- **Problem requirements**
In the stretch from "Click the comment-out lines toolbar icon" through the end of the data below, switch "GUI agent" to "UI agent" and keep everything else the same. Leave the pictures out of your answer.

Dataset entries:
§
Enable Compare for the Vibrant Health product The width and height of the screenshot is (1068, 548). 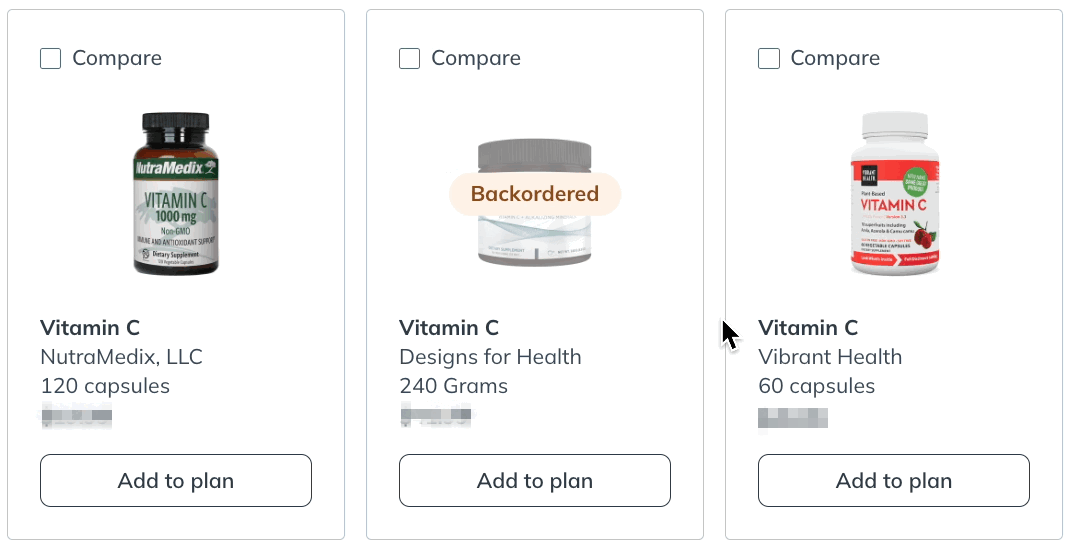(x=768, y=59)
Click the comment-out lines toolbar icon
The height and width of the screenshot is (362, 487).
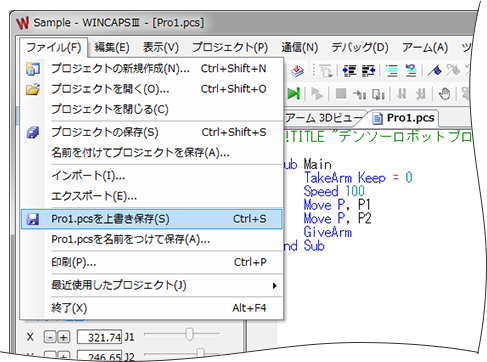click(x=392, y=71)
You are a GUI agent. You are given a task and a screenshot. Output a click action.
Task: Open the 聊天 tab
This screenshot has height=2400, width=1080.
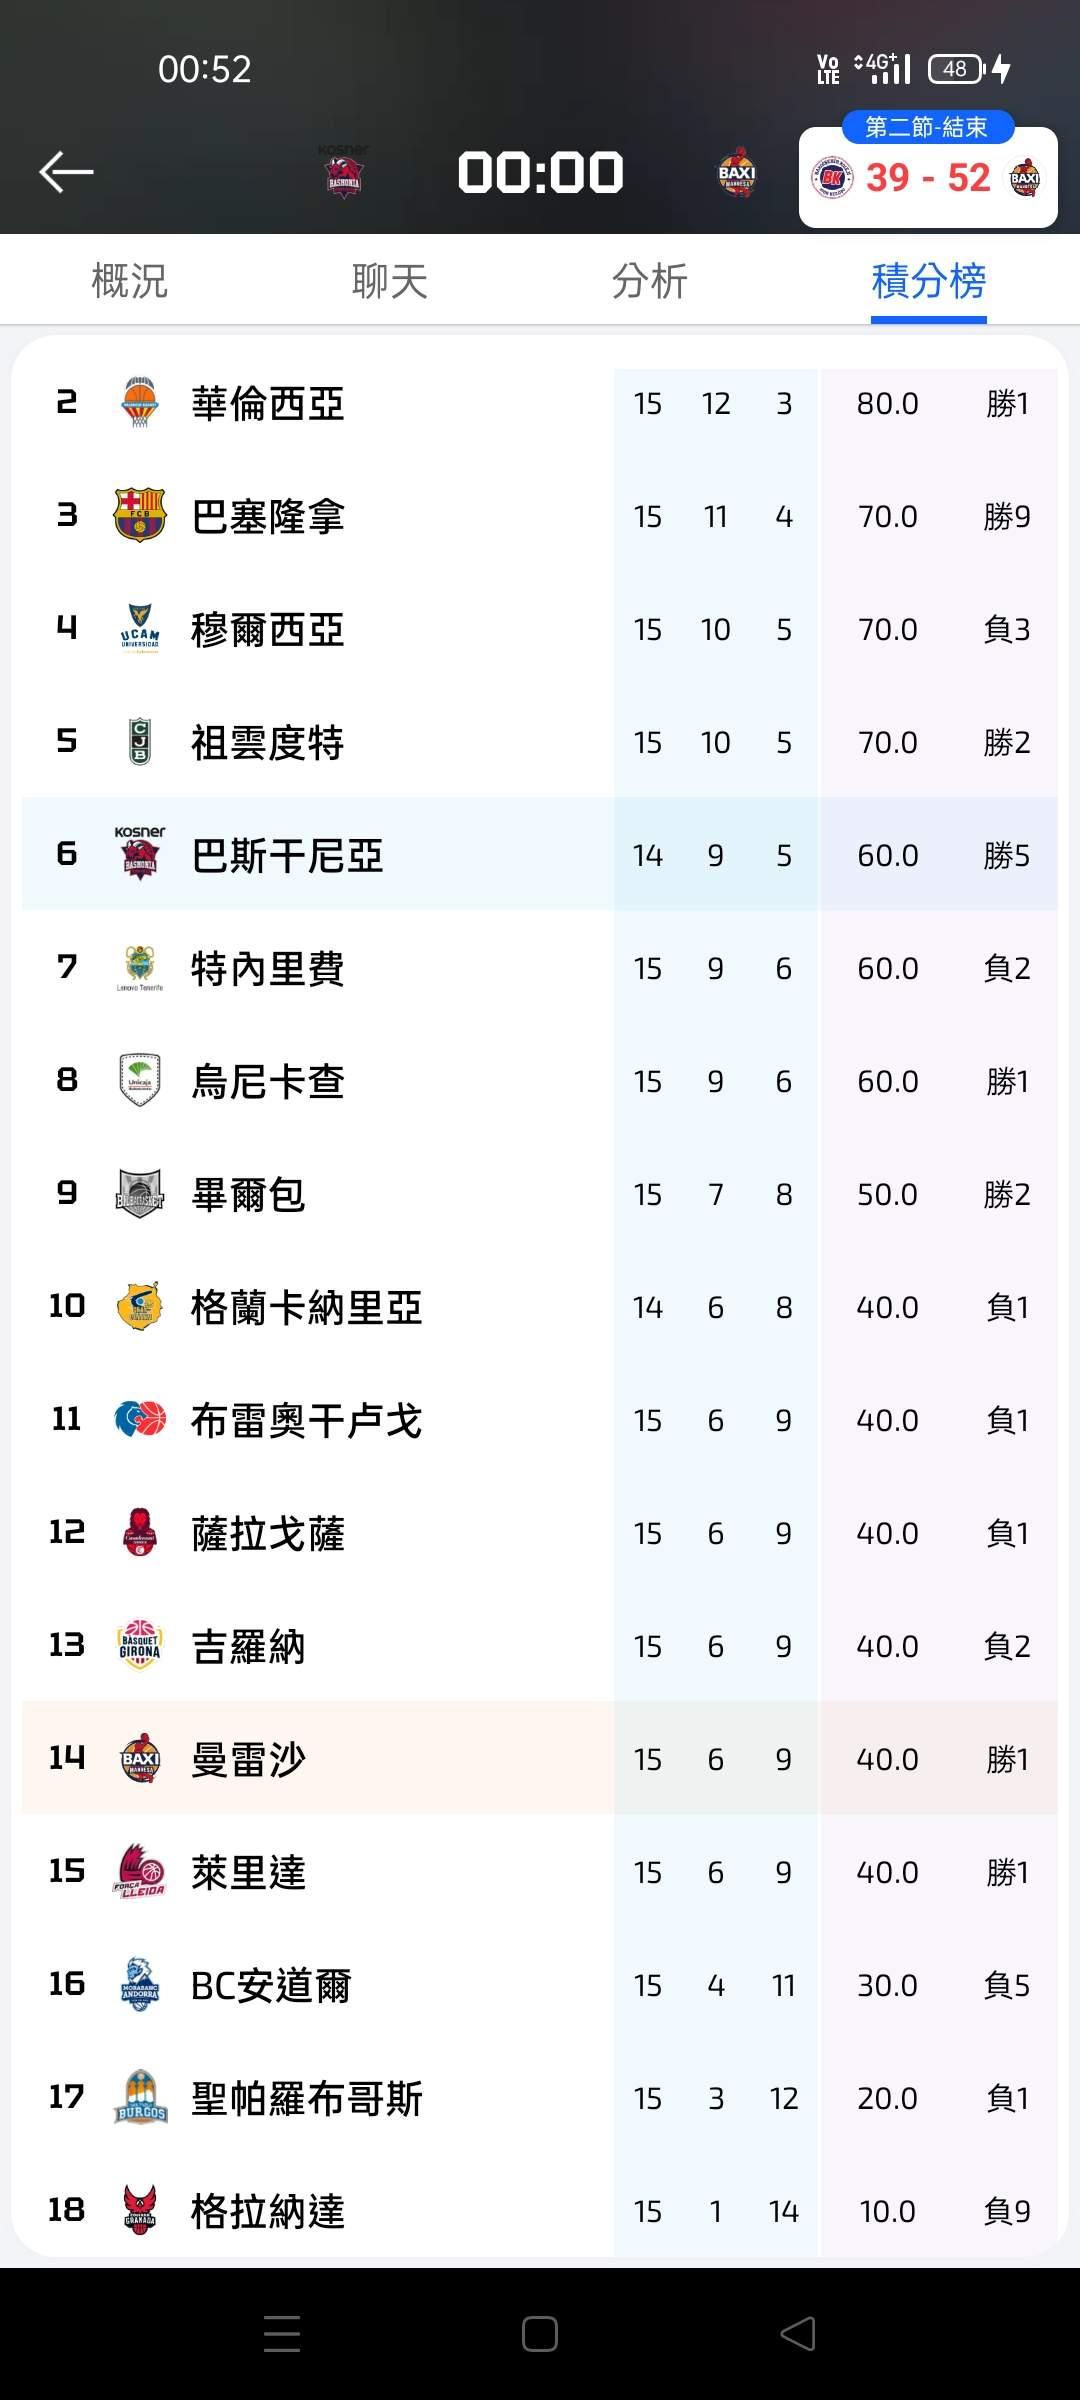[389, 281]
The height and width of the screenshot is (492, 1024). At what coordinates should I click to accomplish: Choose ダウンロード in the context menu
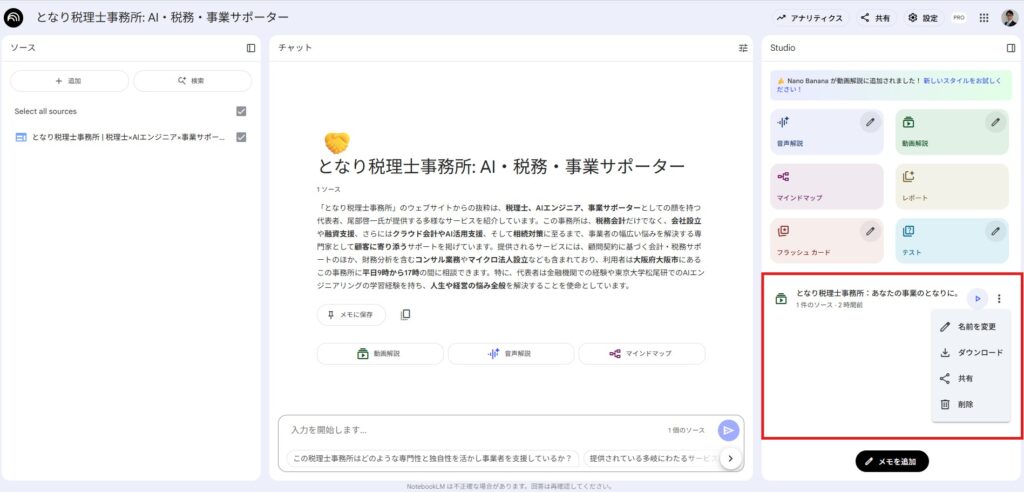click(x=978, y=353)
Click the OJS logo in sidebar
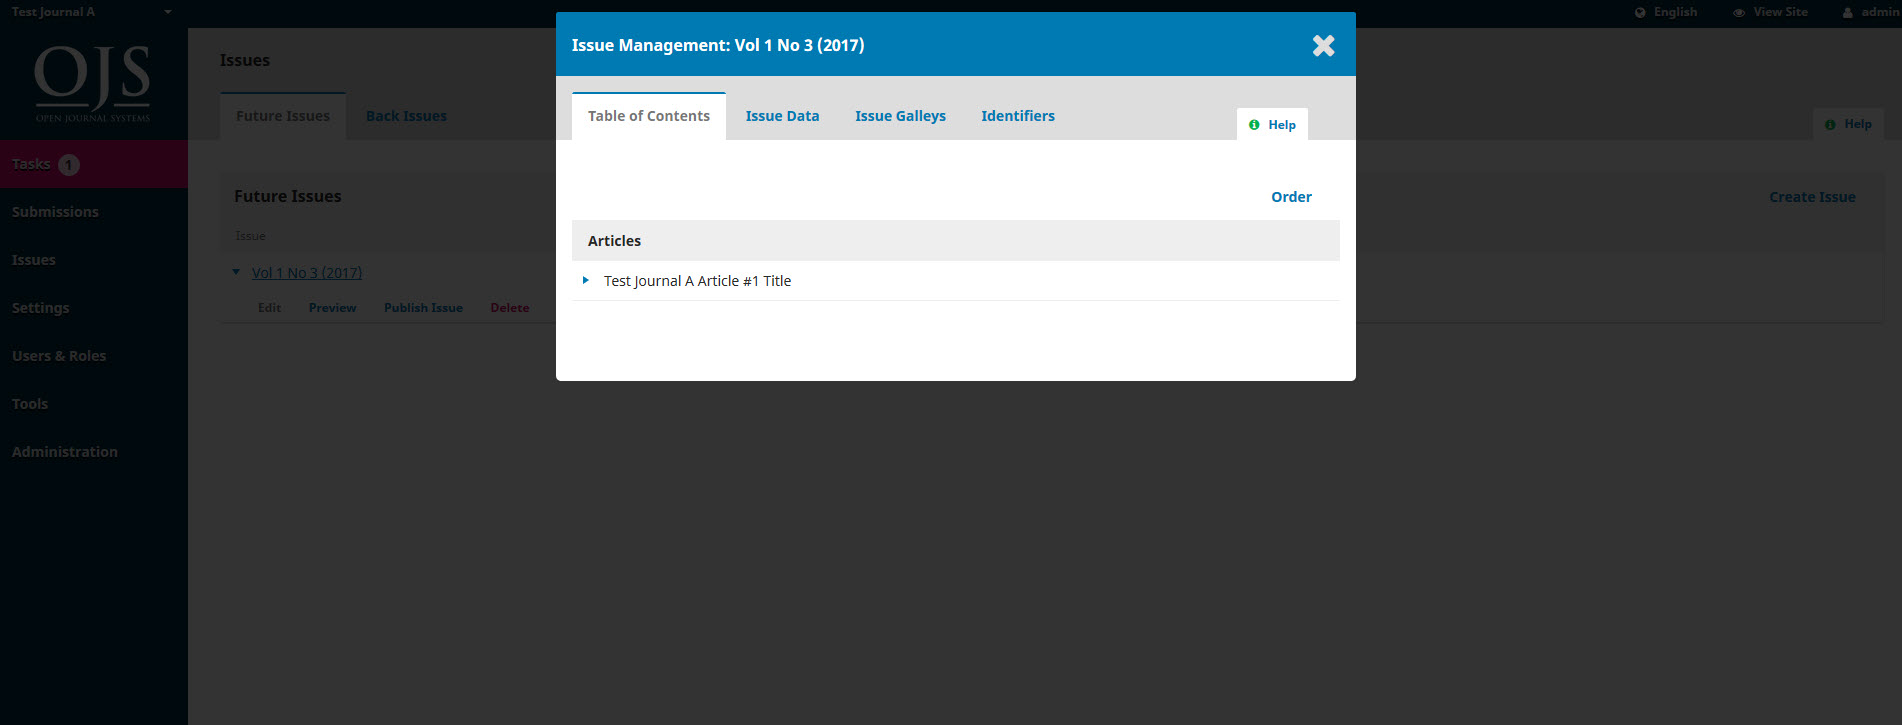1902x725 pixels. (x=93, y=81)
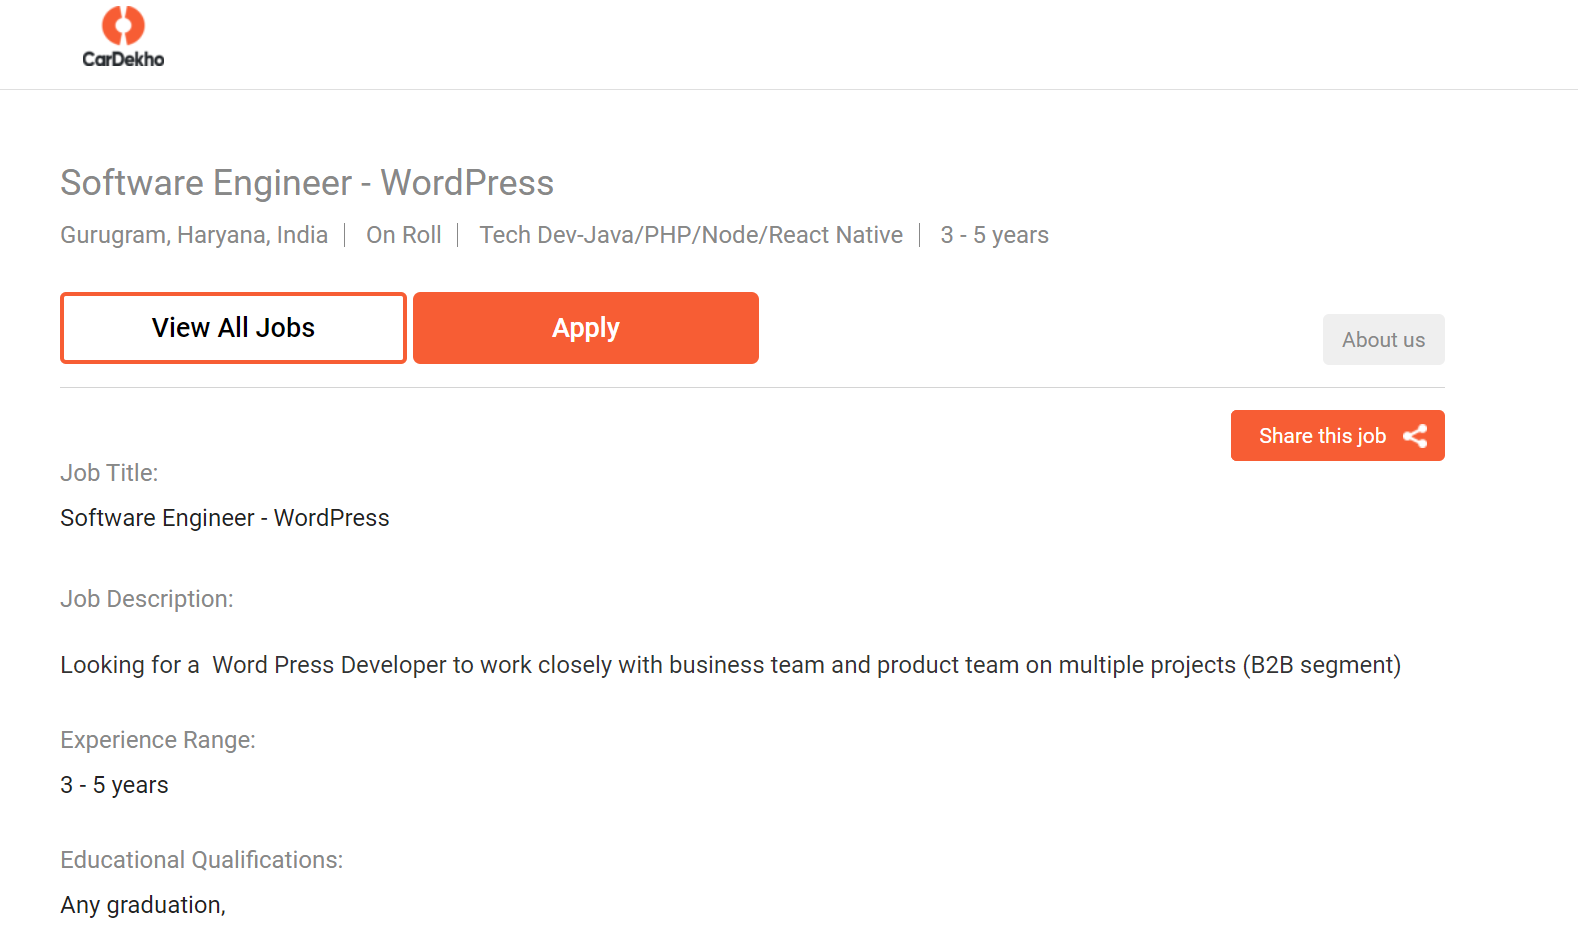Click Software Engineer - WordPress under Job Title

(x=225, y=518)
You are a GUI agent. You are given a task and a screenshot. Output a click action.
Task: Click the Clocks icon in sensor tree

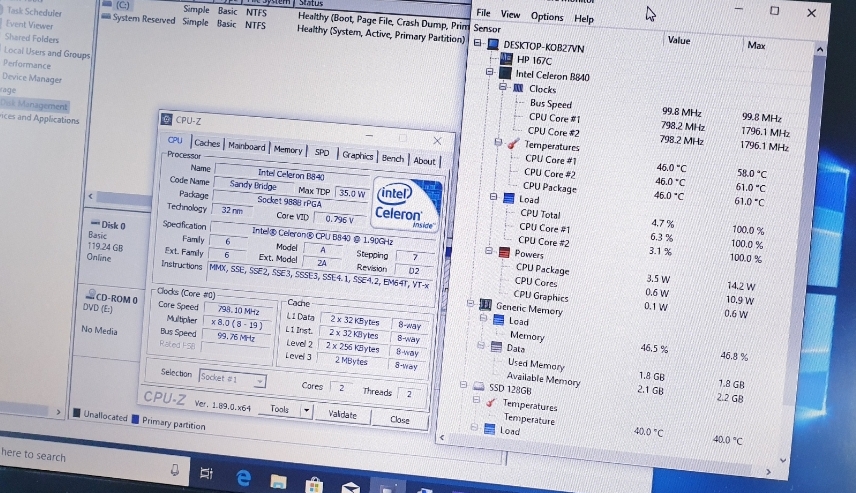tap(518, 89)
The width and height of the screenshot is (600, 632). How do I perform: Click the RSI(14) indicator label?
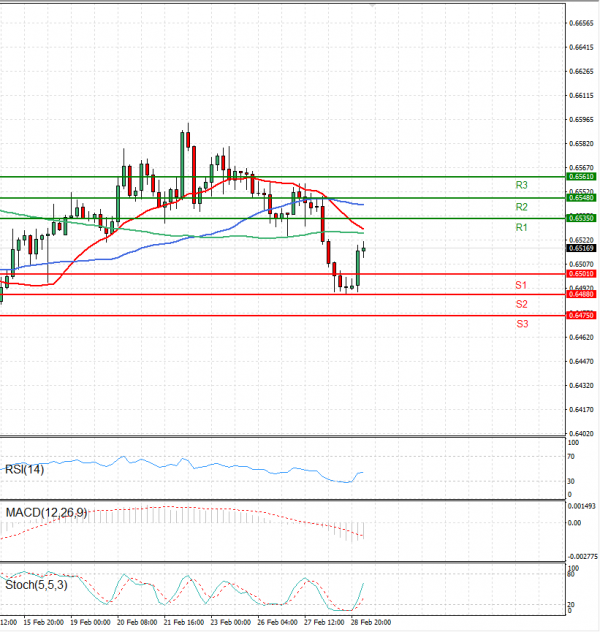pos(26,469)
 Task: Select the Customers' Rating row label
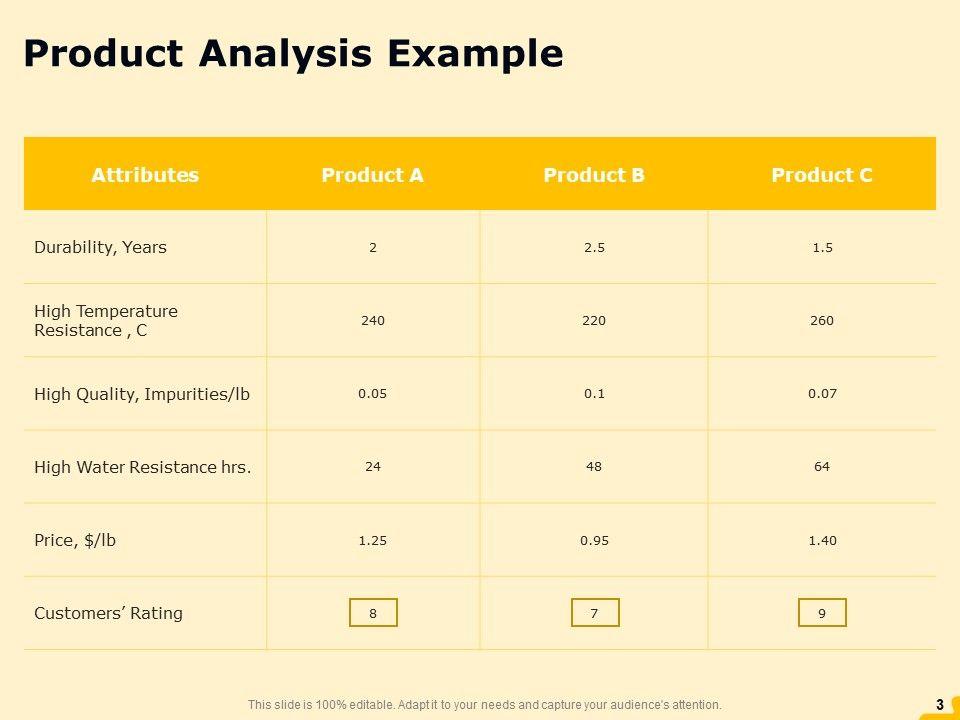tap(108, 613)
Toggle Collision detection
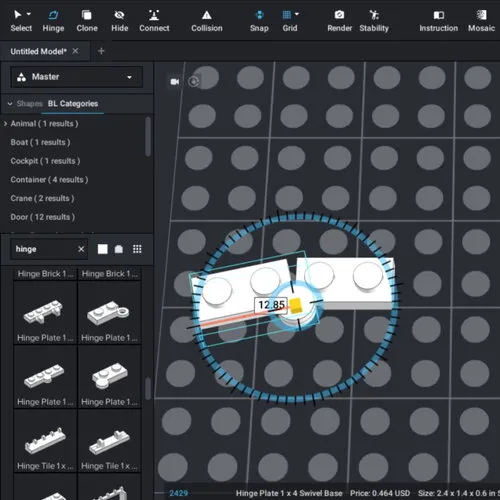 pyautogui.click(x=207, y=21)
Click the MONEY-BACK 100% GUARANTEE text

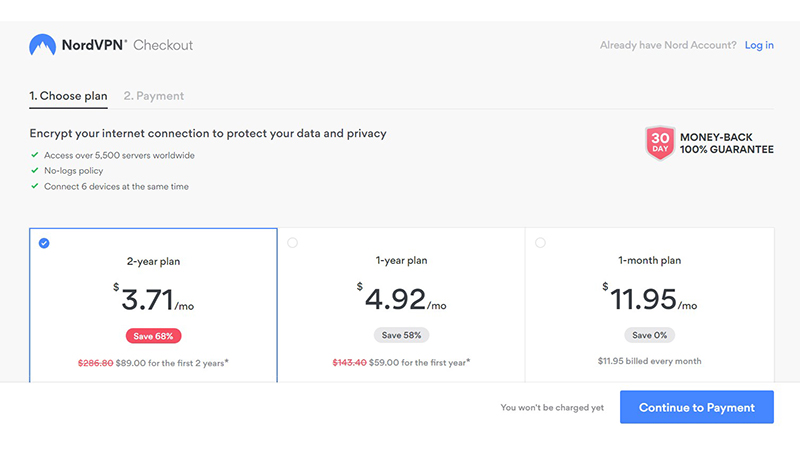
§
- **Written response**
Click the comment-out lines toolbar icon
The height and width of the screenshot is (362, 487).
click(x=392, y=71)
You are a UI agent. You are given a task and a screenshot. Output a click action.
Task: Open the 聊天 tab
This screenshot has height=2400, width=1080.
[389, 281]
The height and width of the screenshot is (492, 1024). At what coordinates should I click to accomplish: Choose ダウンロード in the context menu
click(x=978, y=353)
Click the OJS logo in sidebar
1902x725 pixels. (x=93, y=81)
Click Software Engineer - WordPress under Job Title

(x=225, y=518)
You are a UI agent. You are given a task and a screenshot. Output a click action.
Task: Click the Clocks icon in sensor tree

tap(518, 89)
The width and height of the screenshot is (600, 632). How do I perform: Click the RSI(14) indicator label?
pos(26,469)
 Task: Select the Customers' Rating row label
tap(108, 613)
Toggle Collision detection
 pyautogui.click(x=207, y=21)
Click the MONEY-BACK 100% GUARANTEE text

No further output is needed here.